2014-06-25 / Opinion

ONA Sees Problems With Public Records

Dennis Hetzel, executive director of the Ohio Newspaper Association, of which this newspaper is a member, was pleased with the good news from a recent county-by-county audit of the availability of public records.

But at the same time, he is also concerned about changes in Ohio law that make records less and less available.

He points out court decisions and changes by the state legislature over the past 10 years have closed more records to the public.

Today, there are more exceptions to what are considered public records than there were a decade ago, and there are hundreds more exceptions spread throughout Ohio statutes.

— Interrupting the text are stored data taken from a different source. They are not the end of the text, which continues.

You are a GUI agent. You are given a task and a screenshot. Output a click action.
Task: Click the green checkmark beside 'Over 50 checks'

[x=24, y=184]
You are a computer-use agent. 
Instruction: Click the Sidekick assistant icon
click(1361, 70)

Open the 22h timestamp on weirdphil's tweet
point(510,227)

Also, the burden to prove a record is public has shifted against citizens.

And it’s harder for someone trying to obtain records to collect attorney fees in lawsuits, meaning fewer people and organizations can afford to fight for the records they need.

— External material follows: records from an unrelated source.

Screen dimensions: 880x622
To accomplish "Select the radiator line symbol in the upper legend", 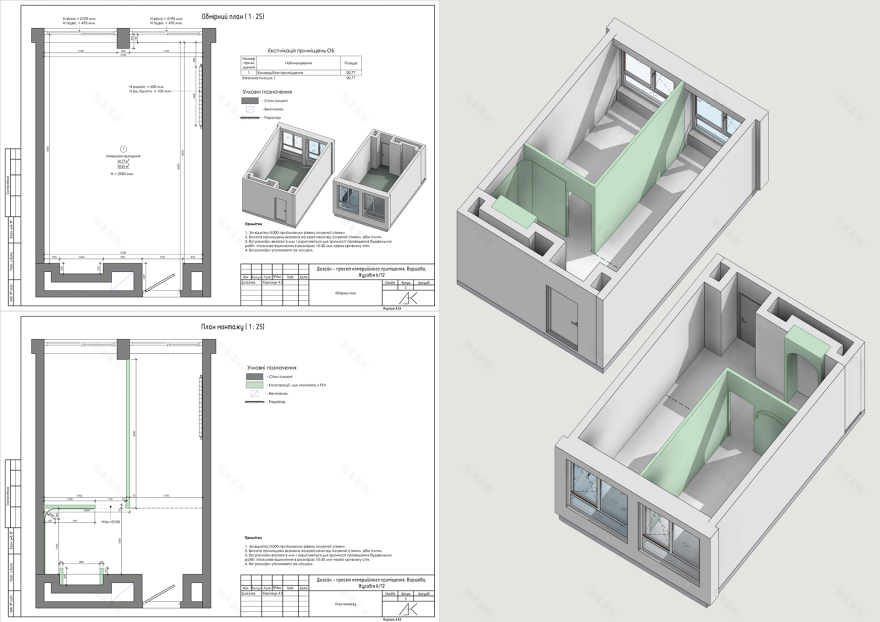I will point(252,118).
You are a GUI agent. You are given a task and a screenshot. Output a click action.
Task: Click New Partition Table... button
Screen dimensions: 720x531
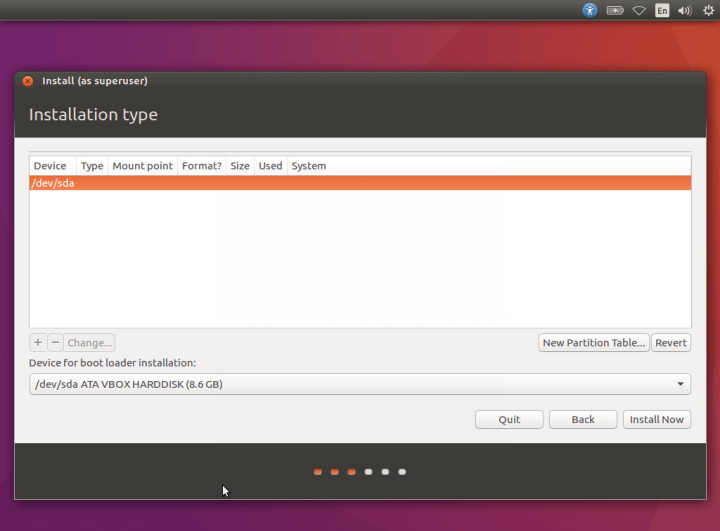(x=594, y=343)
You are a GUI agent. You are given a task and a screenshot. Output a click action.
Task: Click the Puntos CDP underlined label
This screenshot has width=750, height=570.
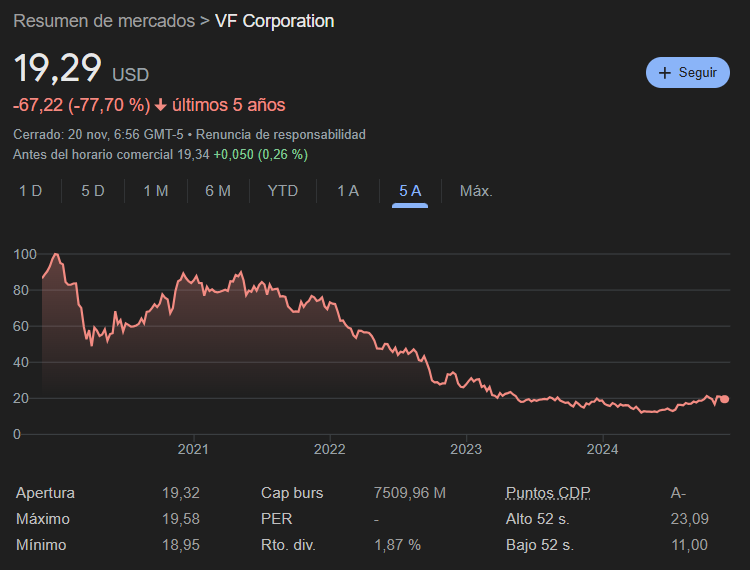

Hetzel said Ohio’s definition of a public record is problematic; if it isn’t public, it can’t be open. He said a broader definition that Ohio judges will accept is needed.

Then, too, government creates so many records it takes time and expense to review them, but Hetzel argues fewer exceptions and ambiguities would make searches faster.

“Let’s be grateful for the progress the audit showed,” Hetzel said, “and keep our focus on fixing the big problems that remain, so Ohio citizens have access to information they deserve.”